[Dataset entries]
╔══

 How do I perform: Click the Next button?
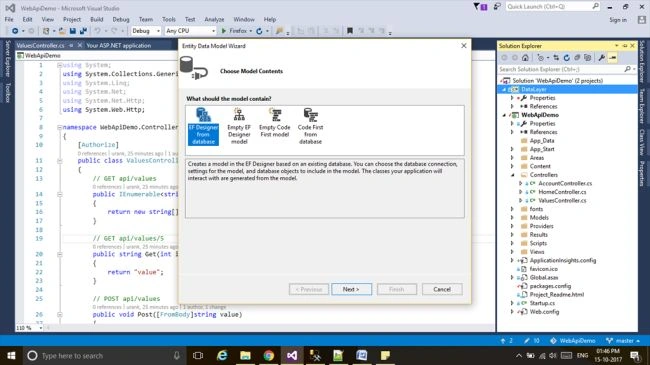[352, 289]
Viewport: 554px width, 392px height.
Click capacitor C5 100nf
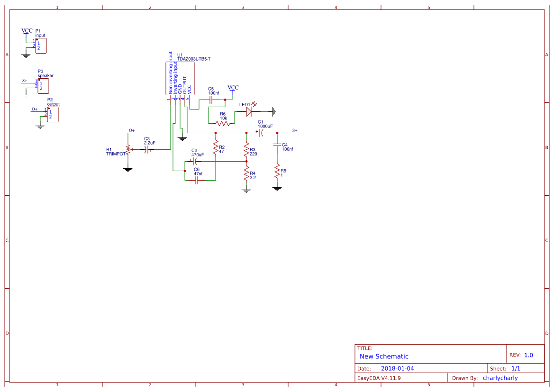(211, 100)
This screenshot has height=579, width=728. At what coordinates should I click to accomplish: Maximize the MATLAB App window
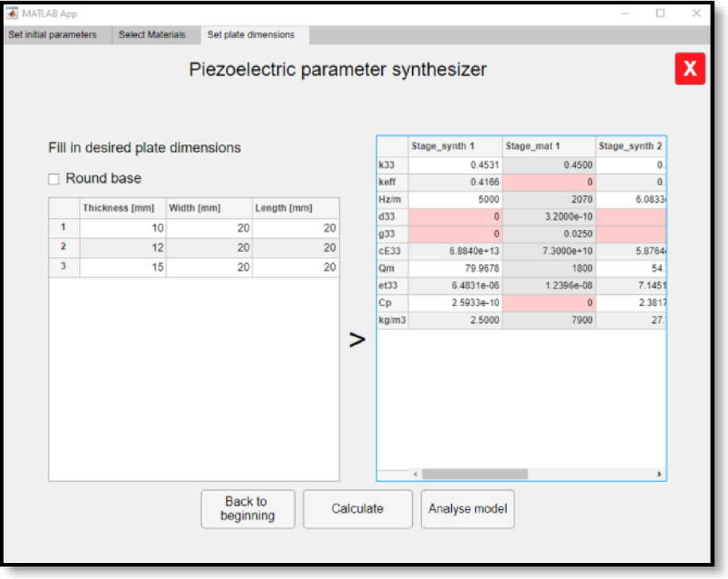tap(660, 14)
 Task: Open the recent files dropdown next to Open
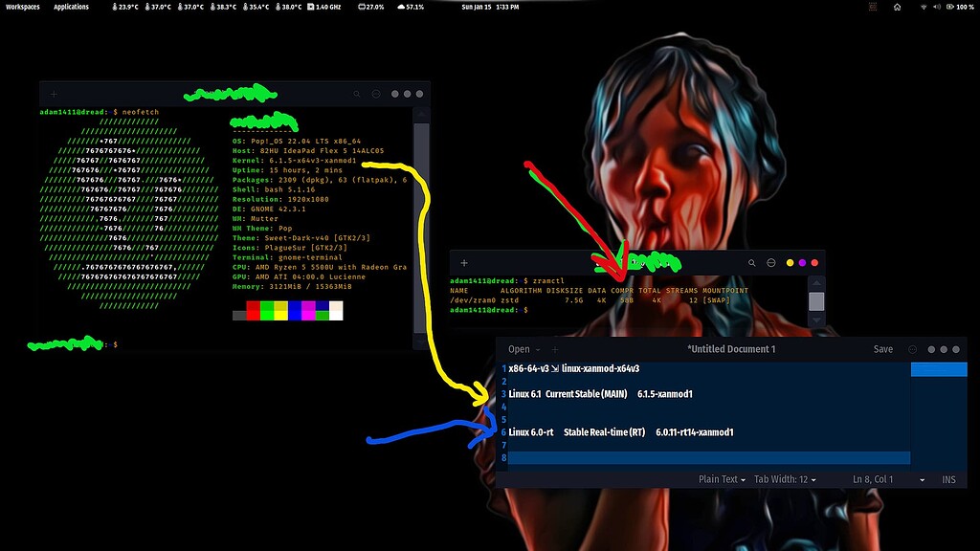pyautogui.click(x=539, y=347)
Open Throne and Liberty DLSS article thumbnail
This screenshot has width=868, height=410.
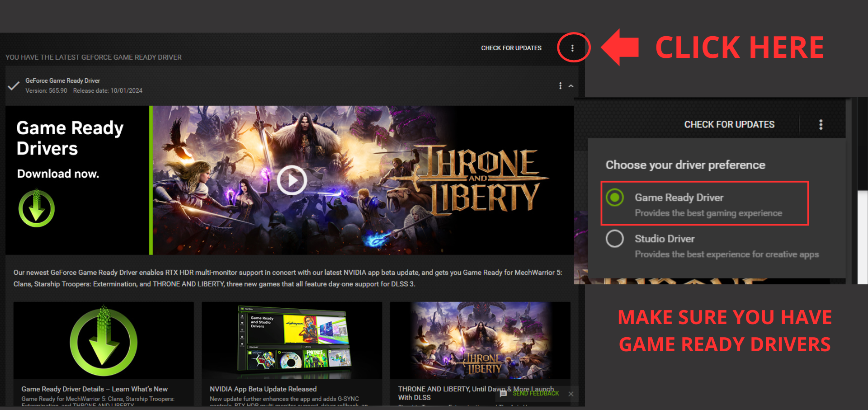pyautogui.click(x=480, y=341)

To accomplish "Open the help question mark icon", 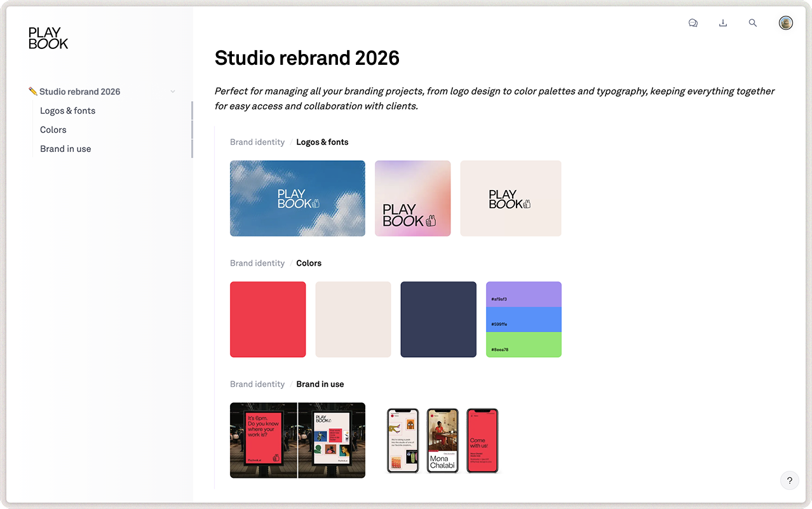I will click(789, 480).
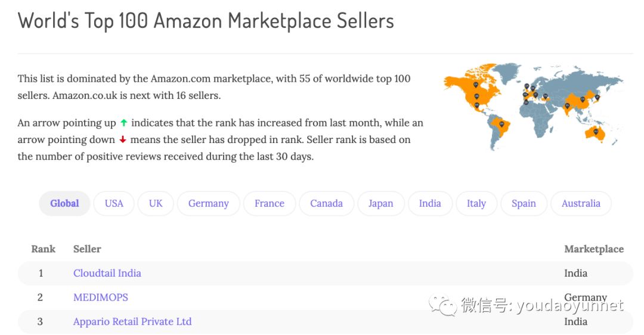Screen dimensions: 644x335
Task: Select the Global tab
Action: tap(64, 203)
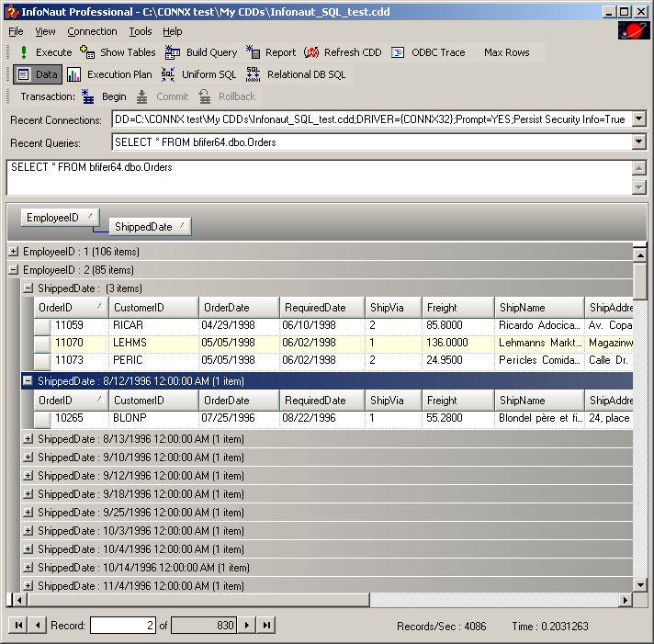This screenshot has height=644, width=654.
Task: Show the Relational DB SQL view
Action: pyautogui.click(x=254, y=74)
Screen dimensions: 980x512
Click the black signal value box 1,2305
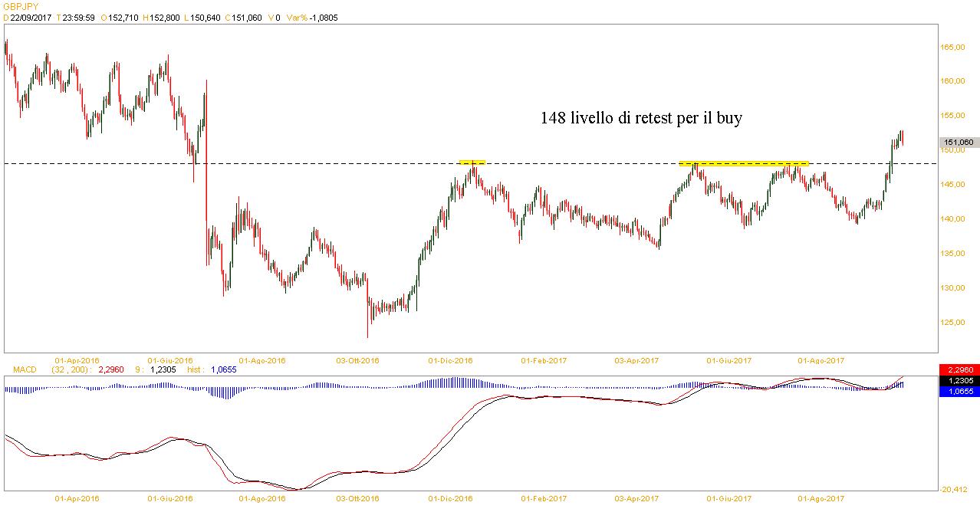[x=959, y=380]
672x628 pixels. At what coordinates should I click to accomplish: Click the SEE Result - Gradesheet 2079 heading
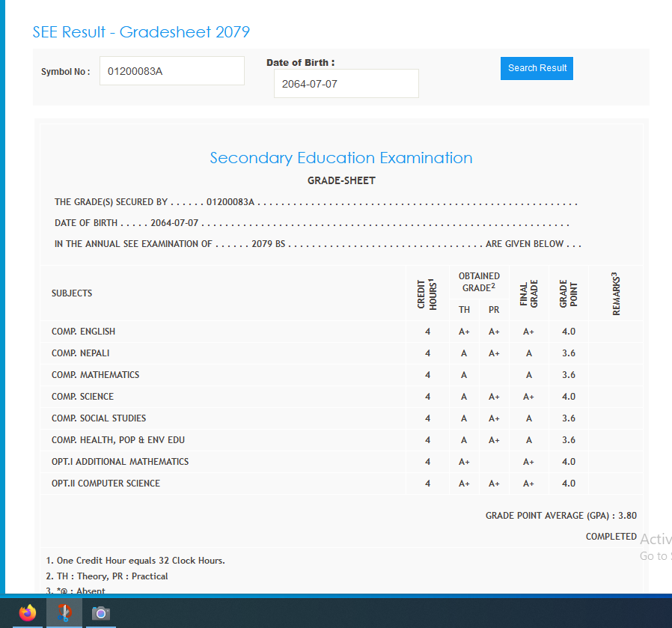141,32
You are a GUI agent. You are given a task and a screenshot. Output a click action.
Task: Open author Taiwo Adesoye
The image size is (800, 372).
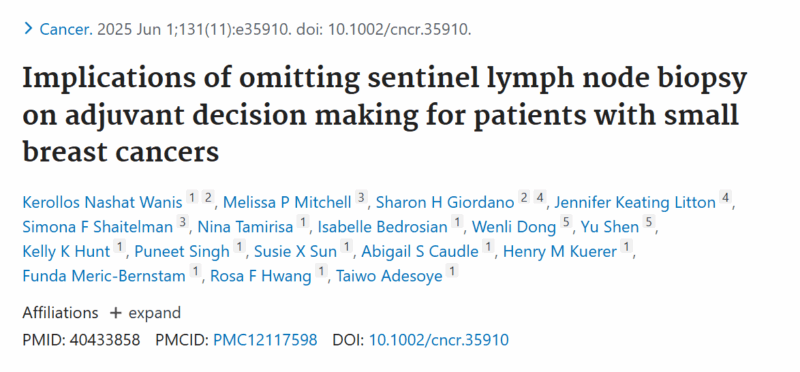pyautogui.click(x=389, y=276)
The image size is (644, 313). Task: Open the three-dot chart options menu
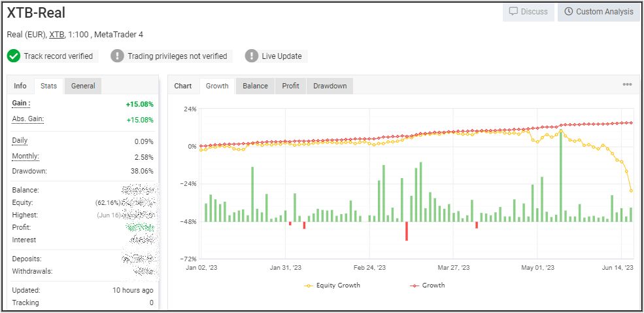627,85

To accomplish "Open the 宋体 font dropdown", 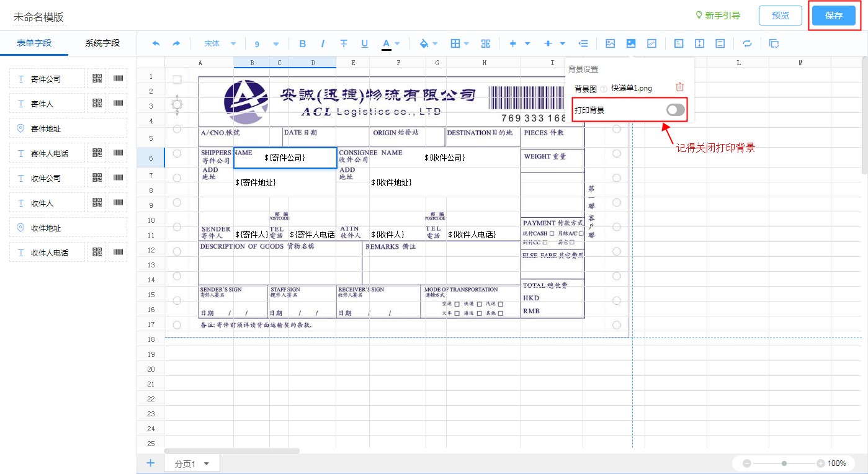I will coord(220,43).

╚══

# [EXERCISE]
Return only the stretch above from the line containing "Screen dimensions: 980x512" through the line containing "Task: Open author Taiwo Adesoye", word for word and without pictures.

# [RESULT FOR THIS EXERCISE]
Screen dimensions: 980x512
Click the black signal value box 1,2305
[x=959, y=380]
672x628 pixels. At what coordinates should I click to accomplish: Click the SEE Result - Gradesheet 2079 heading
141,32
You are a GUI agent. You are given a task and a screenshot. Output a click action.
Task: Open author Taiwo Adesoye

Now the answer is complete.